Work order: Copy out the stretch of the article on cardiac rehabilitation in Saudi Arabia from "Dr. Mustafa Al Refaei, consultant" through "Asharqia Chamber recently.".

--- Extract provided Enclosed Below ---

Dr. Mustafa Al Refaei, consultant cardiologist, has underscored the need for more post-surgery rehabilitation centers.
DAMMAM: The Kingdom has poor post-surgery rehabilitation of cardiac patients, which needs to be improved to achieve longer survival rate of several thousand patients who undergo heart surgery every year, according to a leading Saudi consultant cardiologist.
“The number of cardiac patients in the Kingdom who underwent surgery is increasing, but their rehabilitation has remained critical because the country has not fully established dedicated rehabilitation centers to monitor their survival,” said Dr. Mustafa Al-Refaei, consultant cardiologist at the Saud Al-Babtain Cardiac Center in Dammam.
Al-Refaei was among the keynote speakers at the Sixth International Cardiac Congress held at the Asharqia Chamber recently.
“Although rehabilitation of cardiac patients must start even before the surgery, it is the care and rehabilitation of cardiac patients after surgery that needs to be addressed and looked upon by the Kingdom’s health sector,” Al-Rafaei told Saudi Gazette.
According to Al-Rafaei, all hospitals and clinics must set up their cardiac rehabilitation centers, form teams of cardiologists, employ nurses trained in post cardiac care and rehabilitation, physical therapists, dieticians, and other specialists. However, only very few hospitals have complied with these requirements to be able to run rehabilitation centers of their own, Al-Rafaei said.
In the Eastern Province, for example, he said among the few health institutions that provide post surgery rehabilitation are the Saud Al-Babtain Cardiac Center (which performs 80 percent of the surgery in the region), Saudi Aramco Hospital, the Military Hospital in Dhahran, Saad Specialist Hospital, King Fahd Hospital of the University, and Almana General Hospital.
Al-Rafaei said many post surgery cardiac patients are not served well because of the shortage of rehabilitation centers and inadequacy of facilities in some of the centers.
He said essential factors in the rehabilitation of cardiac patients include the taking up of prescribed medicines, gradual exercise to strengthen the heart, regular visit and consultation with the cardiologists and the specialist doctors who performed the surgery, change in the patient lifestyle (particularly in the intake of food, drinks, and smoking), and patients must record the kind of activities they do, like exercising, to help doctors in the assessment of their condition.

--- End of Enclosed Extract provided ---
--- Provided data Enclosed Below ---

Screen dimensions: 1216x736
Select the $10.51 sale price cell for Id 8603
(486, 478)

--- End of Enclosed Provided data ---
--- Provided data Enclosed Below ---

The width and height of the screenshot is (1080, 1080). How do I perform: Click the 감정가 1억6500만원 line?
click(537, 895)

--- End of Enclosed Provided data ---
--- Provided data Enclosed Below ---

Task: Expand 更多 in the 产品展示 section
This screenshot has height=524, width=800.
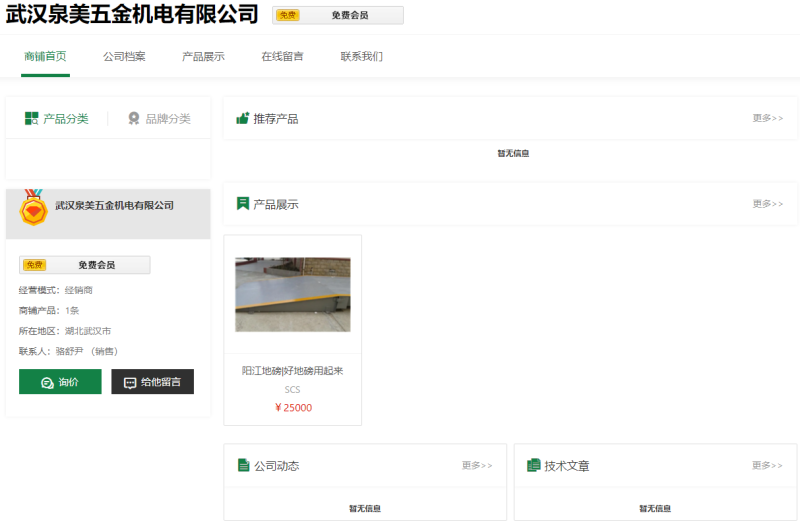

--- End of Enclosed Provided data ---

Exercise output:
Dr. Mustafa Al Refaei, consultant cardiologist, has underscored the need for more post-surgery rehabilitation centers.
DAMMAM: The Kingdom has poor post-surgery rehabilitation of cardiac patients, which needs to be improved to achieve longer survival rate of several thousand patients who undergo heart surgery every year, according to a leading Saudi consultant cardiologist.
“The number of cardiac patients in the Kingdom who underwent surgery is increasing, but their rehabilitation has remained critical because the country has not fully established dedicated rehabilitation centers to monitor their survival,” said Dr. Mustafa Al-Refaei, consultant cardiologist at the Saud Al-Babtain Cardiac Center in Dammam.
Al-Refaei was among the keynote speakers at the Sixth International Cardiac Congress held at the Asharqia Chamber recently.